Preventing Email Spoofing with DMARC
Updated: Apr 9
One of the most common issues we find on penetration testing and process review engagements is misconfigured, or completely missing, Domain-based Message Authentication Reporting & Conformance records, or DMARC for short. These simple DNS records prevent malicious threat actors and spammers from sending spoofed emails pretending to be from your domain. In skilled hands, spoofed emails can present a serious threat to organizational security as it makes the success likelihood of Social Engineering attacks significantly greater. In this article, we’ll be covering what DMARC is, how it works, and how to configure it properly with major DNS providers such as Cloudflare and Google Domains.
The Basics of DMARC
Simply put, the purpose of DMARC is to protect your domain from being used in spoofed emails. Without proper protections, spammers and other malicious actors can send fake emails that appear to come from your legitimate domain. As you can imagine, this could have serious security implications in the form of email phishing and can also damage the reputation of your domain. With a properly configured DMARC entry in your DNS records, you can stop email spoofing in its tracks either by quarantining spoofed emails or having them rejected entirely. While DMARC itself isn’t an authentication mechanism, the records rely on two other records called SPF and DKIM. Consult the documentation for your hosting provider to see how to add these records to your DNS. These all work in tandem when a mail server receives an email to authenticate the sender and verify that it did indeed come from the domain it claims to.
Configuring DMARC Records
Every DMARC record is composed of a specific key-value pairs that provide instructions for how mail servers should handle emails coming from the associated domain. Let’s break down each part to better understand how this works. First, let’s take a look at a completed record, which you can see below.

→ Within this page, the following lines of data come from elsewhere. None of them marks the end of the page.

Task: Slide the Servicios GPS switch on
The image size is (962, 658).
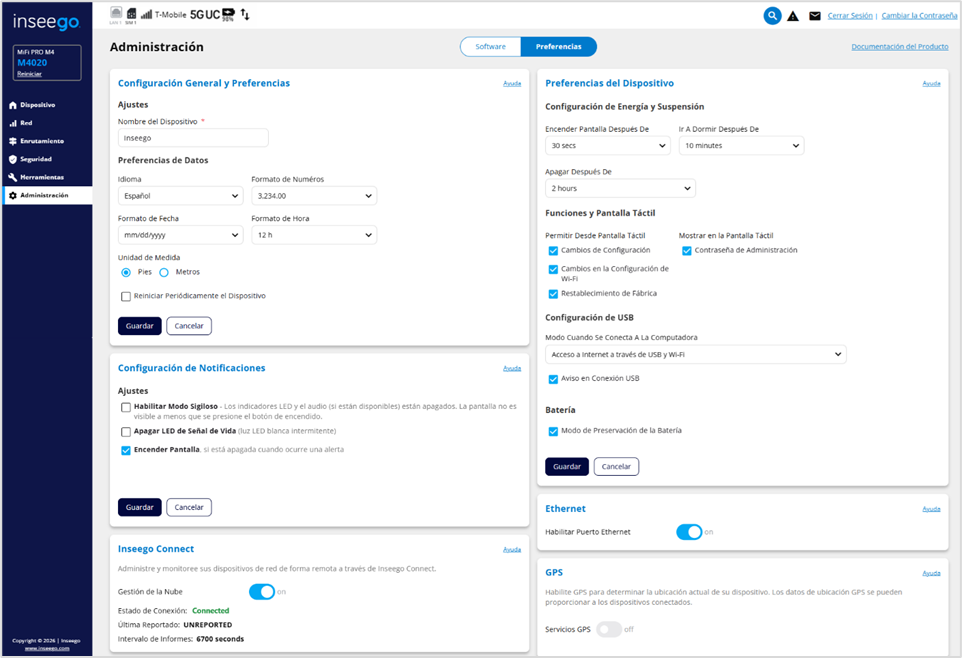Action: point(608,629)
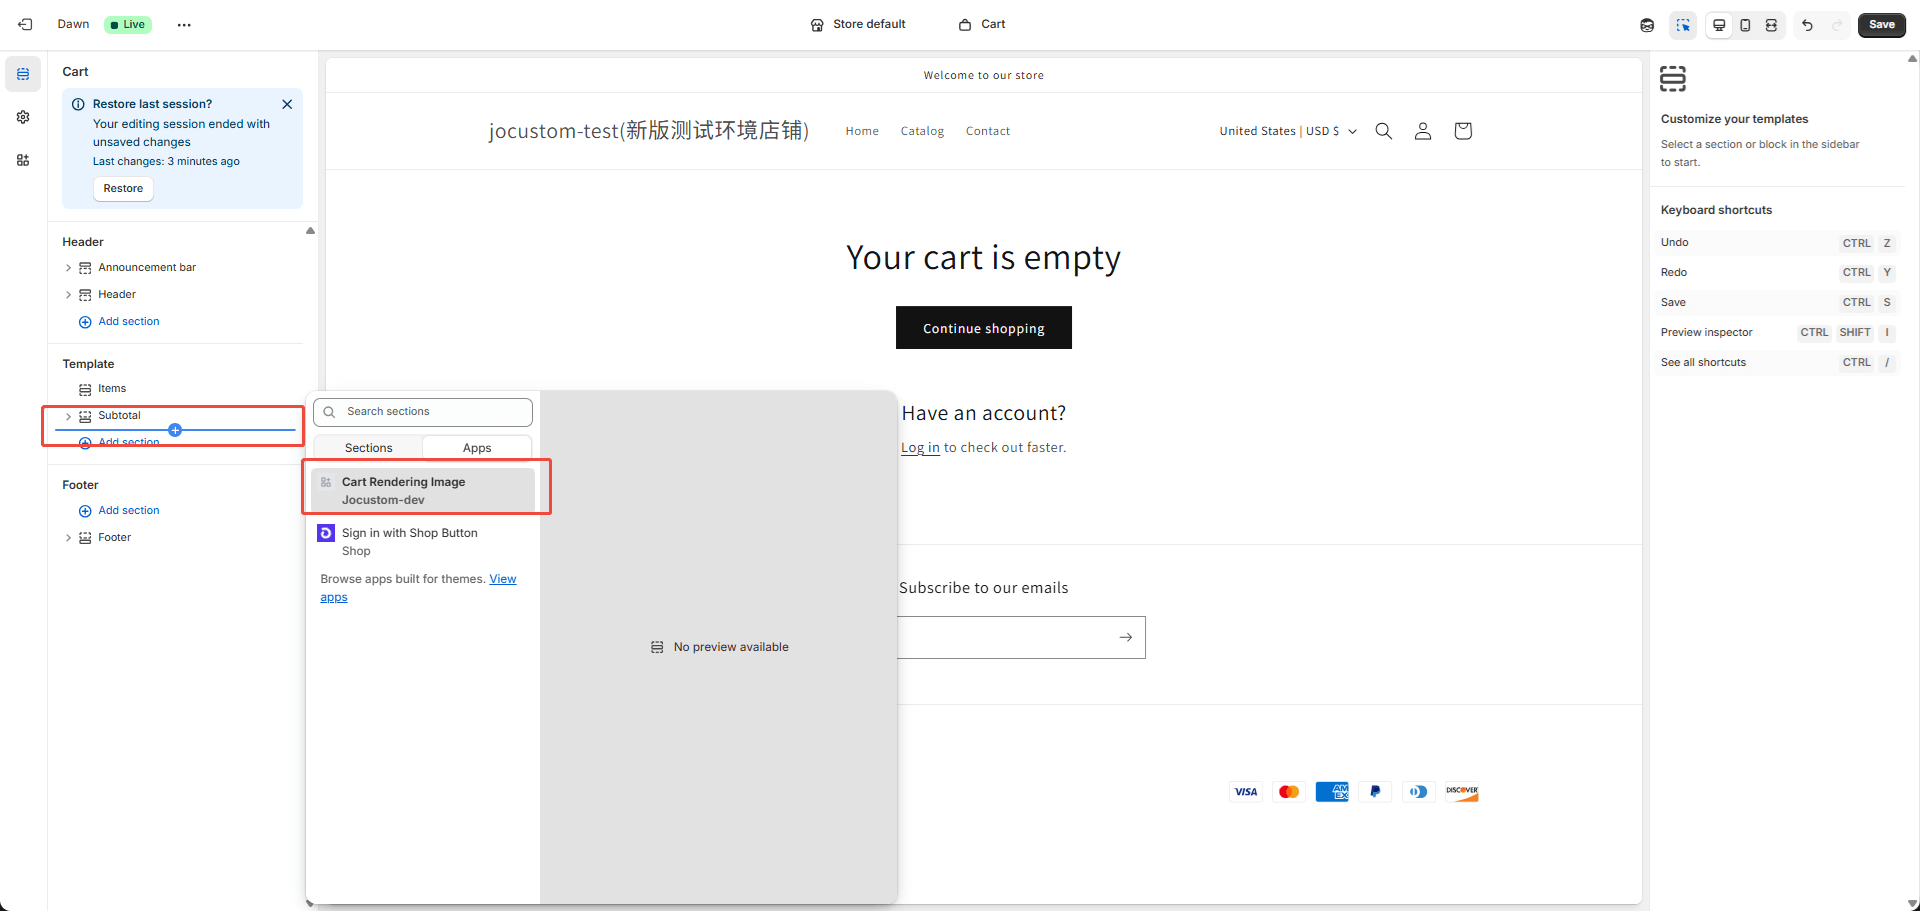Viewport: 1920px width, 911px height.
Task: Click the cart bag icon in store header
Action: pyautogui.click(x=1462, y=131)

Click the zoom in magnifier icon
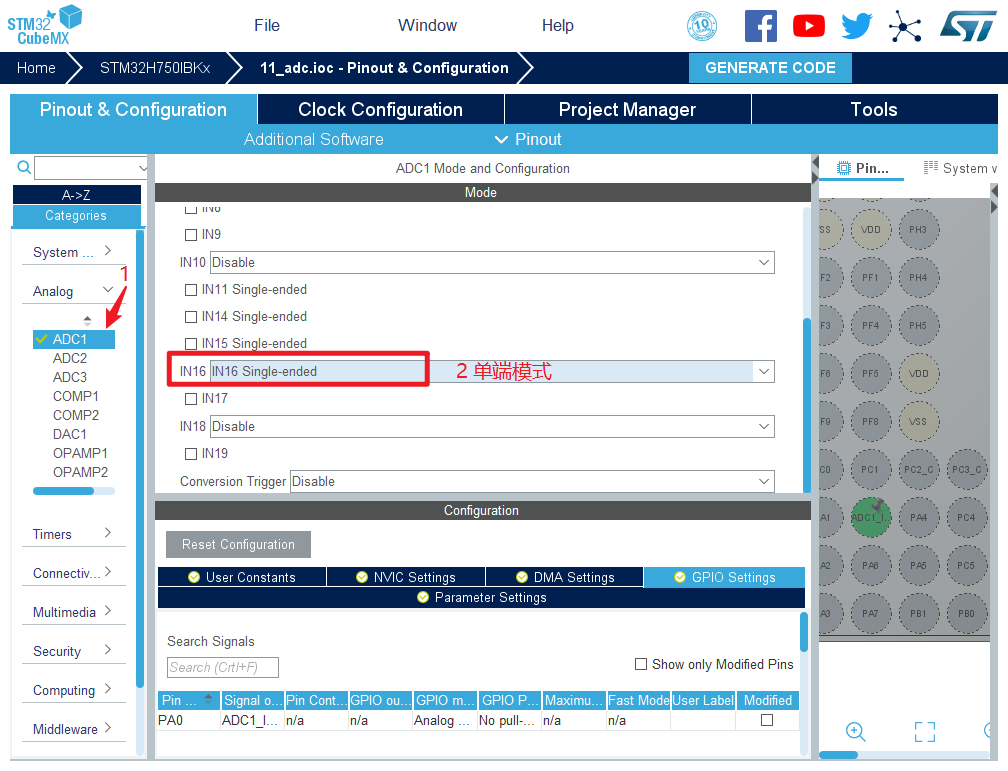click(855, 731)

"v=DMARC1; p=quarantine; rua=mailto:firstname.lastname@example.org, mailto:email@example.com"
V: This value selects the version of DMARC to be used, which for now is “DMARC1”.

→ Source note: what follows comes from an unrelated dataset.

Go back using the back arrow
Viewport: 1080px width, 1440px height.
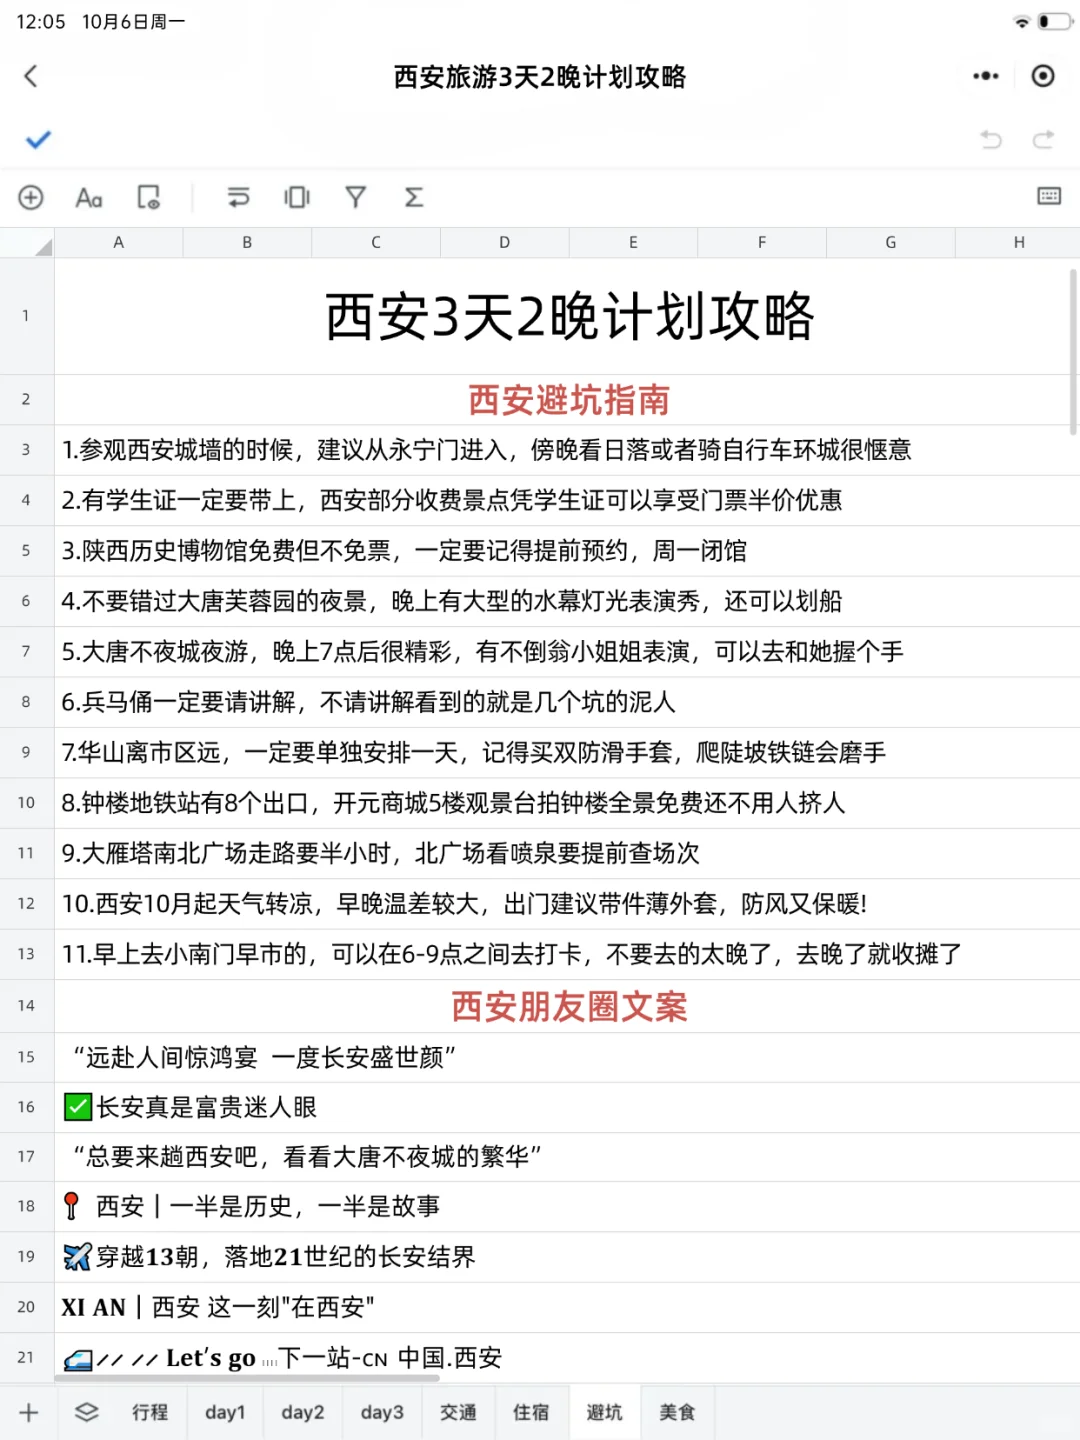[29, 76]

P: Here is the first important strategic decision to make when configuring the record. The “p” stands for policy and specifies the action that a receiving mail server should take when processing emails from the given domain. The three options for this setting are none, quarantine, and reject. The “none” option essentially disables the protections so should not be used. “Quarantine” will instruct the mail server to send the email to the recipient’s spam folder rather than normal inbox. “Reject”, as you may have guessed, causes emails that fail authentication to not be delivered at all. It’s generally recommended to start with a quarantine policy and eventually switch to reject after some time to ensure that legitimate emails are not being wrongly rejected.
RUA: This key specifies the address for aggregated reports, which come in the form of an XML document, to be sent to. These reports contain statistical data regarding attempts to use the associated domain as the email sender.

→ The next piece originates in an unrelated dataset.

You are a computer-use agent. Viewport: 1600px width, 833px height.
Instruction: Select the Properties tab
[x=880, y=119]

DMARC settings are stored as TXT records within DNS records for the given domain and should have the resource name “_dmarc”. The full policy, as discussed above, should be listed in the “data” section of the DMARC TXT record.
While it might all seem confusing or even overwhelming at first, setting up DMARC records for your domain is actually a relatively simple process with a potentially large payoff. The ability to protect your domain from illegitimate use should be a top concern for administrators in any organization, doubly so for those that rely extensively on email communication.